Strike Up the Brand: Analysts Dissect AOL

Three different views on what works — and what doesn’t — at America Online.

Last Updated: May 12, 2009 @ 1:02 PM

TheWrap asked three Internet-area analysts about the prospects for AOL’s future after the company is spun off from Time Warner. 

Greg Sterling, independent analyst who focuses on the Internet and consumer behavior for Sterling Market Intelligence

 

Tim Armstrong is a fairly strong leader for them. I think there’s risk involved in spinning off from Time Warner — but I think the company’s better off, because I think there will be a sense of self-control and responsibility, a sense that the company is in charge of its own fate.

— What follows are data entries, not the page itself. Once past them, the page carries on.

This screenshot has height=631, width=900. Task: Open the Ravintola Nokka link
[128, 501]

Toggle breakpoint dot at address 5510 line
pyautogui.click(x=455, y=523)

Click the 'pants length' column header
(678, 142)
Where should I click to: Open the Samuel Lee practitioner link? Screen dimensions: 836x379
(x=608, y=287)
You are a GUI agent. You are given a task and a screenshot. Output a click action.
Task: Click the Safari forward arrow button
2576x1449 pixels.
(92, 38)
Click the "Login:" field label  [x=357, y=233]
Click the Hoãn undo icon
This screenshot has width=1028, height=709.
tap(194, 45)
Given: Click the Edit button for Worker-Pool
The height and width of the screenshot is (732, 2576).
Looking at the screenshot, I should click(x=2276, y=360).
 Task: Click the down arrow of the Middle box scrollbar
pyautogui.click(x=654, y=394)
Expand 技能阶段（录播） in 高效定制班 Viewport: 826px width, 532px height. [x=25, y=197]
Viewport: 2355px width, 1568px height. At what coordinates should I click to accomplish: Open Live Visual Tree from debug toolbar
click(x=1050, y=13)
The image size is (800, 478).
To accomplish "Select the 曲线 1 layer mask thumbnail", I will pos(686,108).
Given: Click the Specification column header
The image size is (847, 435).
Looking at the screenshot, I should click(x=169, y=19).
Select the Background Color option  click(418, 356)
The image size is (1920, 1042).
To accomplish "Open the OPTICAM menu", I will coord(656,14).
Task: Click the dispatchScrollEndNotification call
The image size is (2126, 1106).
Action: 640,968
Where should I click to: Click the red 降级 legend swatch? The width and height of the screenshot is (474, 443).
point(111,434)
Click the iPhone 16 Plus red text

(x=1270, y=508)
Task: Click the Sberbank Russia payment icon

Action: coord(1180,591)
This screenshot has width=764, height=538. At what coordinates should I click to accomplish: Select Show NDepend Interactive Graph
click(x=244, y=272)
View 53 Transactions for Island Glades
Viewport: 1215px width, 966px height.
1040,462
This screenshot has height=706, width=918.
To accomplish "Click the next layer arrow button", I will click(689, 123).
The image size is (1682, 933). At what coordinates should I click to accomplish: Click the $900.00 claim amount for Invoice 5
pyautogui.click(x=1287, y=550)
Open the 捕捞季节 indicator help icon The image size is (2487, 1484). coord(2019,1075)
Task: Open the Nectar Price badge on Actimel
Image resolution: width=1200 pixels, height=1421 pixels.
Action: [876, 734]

I think there’s been a lot of confusion about what the AOL brand is — they’re kind of like Sears, mainstream, "we sell everything," not too far ahead or behind, this is what is working in the market so let’s do some of that. They just sat there and let the brand do all the work. There was a fear of messing with the formula.

The big risk they took was to buy Bebo at an inflated price. They have a lot of assets and a lot of smart people. There are systemic problems that afflict display advertising that they can’t do anything about. They need to be cutting out stuff that’s underperforming and redefining the brand in the marketplace.


Tuna Amobi, Senior Equity Analyst for Standard and Poor’s Media and Entertainment Group:

 

If you look at where they were coming from and where they are today, being part of a conglomerate has not given AOL any synergy. Look at other Internet companies like Google. AOL has not been able to take itself to another level. This spinoff allows them to stand on their own and explore strategic alternatives. That might include, say, partnering with Internet and tech firms.

They have a lot of revenue from their dial-up business now, but that is eventually going away in the future. One thing they could do is to sell that to someone who needs the cash flow in the short term.

But AOL is one of the few companies that has each of three buckets [display ads, search, and third-party advertising]. The future for them is going to be figuring out how to repackage and strategize all of them. I don’t think you’re going to see them de-emphasize any of them. The spin-off will give them some clarity. Right now that clarity is not there.

I think they arguably have the greatest reach of any ad network out there. Advertising is a strength for them. The Internet is probably still the brightest part of the overall ad landscape. It’s still the future, it’s still where the growth will come from.

Sandeep Aggarwal, Senior Internet Analyst at Collins Steward:

 

We think the biggest benefit AOL gets with Time Warner is being part of a big media company. But once it becomes independent it can become a pure play Internet company –- and given that the Internet landscape is highly competitive, that will help AOL to unleash its potential.

Internet advertising in general is going through a slow patch – growth is slowing down for all companies, including Google. Within that, display advertising has hurt more. 

 

However if AOL becomes independent, I think the viability or attractiveness to display advertisers only goes up, because other media companies who did not work with AOL because it was part of Time Warner can now start working with them. For many years they have helped monetize content online for Time Warner, and now they can help a lot of other companies. All the media companies are moving more content online and they need various ways to make money.